Along with my good friend Aki, who visited me for a few days in early January, I had the good fortune to witness a sow giving birth to a litter of piglets. The sow birthed healthy piglets as well as one stillborn, partially-developed fetus as we looked on. A handful of other sows gave birth in that same week, and I witnessed the process by which some piglets thrive while others live barely long enough to pass beyond the trauma of birth.
The whole experience has epitomized a “natural” process, one in which life and death are present at once, pitted in an eternal struggle yet simultaneously indifferent toward one another’s machinations. It’s hard to stand by as a piglet gasps its final small breaths without feeling that biology is somehow destiny, even as environmental factors constantly announce themselves as heralds of providence or devious angels. Thinking about it makes me wish that we all had more opportunities to deal with birth and death, with the fluids, smells, gains and failures of new life.
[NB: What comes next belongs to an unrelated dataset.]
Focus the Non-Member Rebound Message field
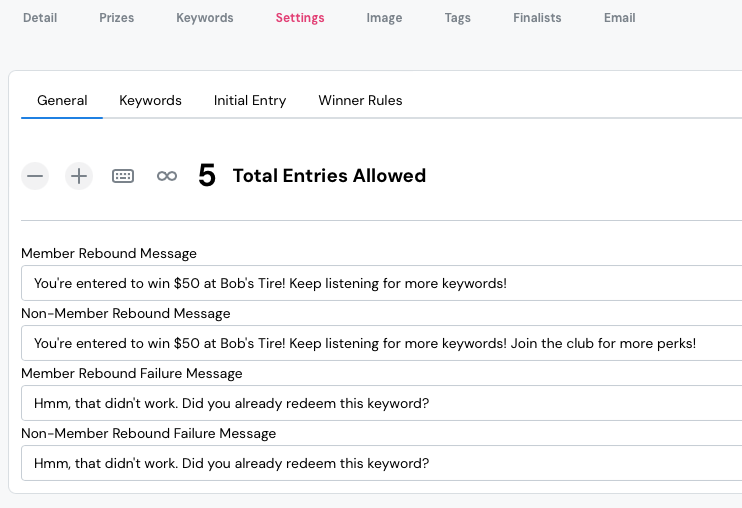pyautogui.click(x=380, y=343)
If nothing else, such experiences invariably reveal our own successful births as minor miracles.
Looking great Miles! Can’t wait to hear how your garden turns out. And those may be some of the cutest damn pigs I’ve ever seen. Give my love to your Ma!
Thanks Dawn! I really appreciate you taking a moment to read this and make a comment. Check back in the spring/summer and we’ll see how the garden shapes up. I’ll pass along your kind words to Ma!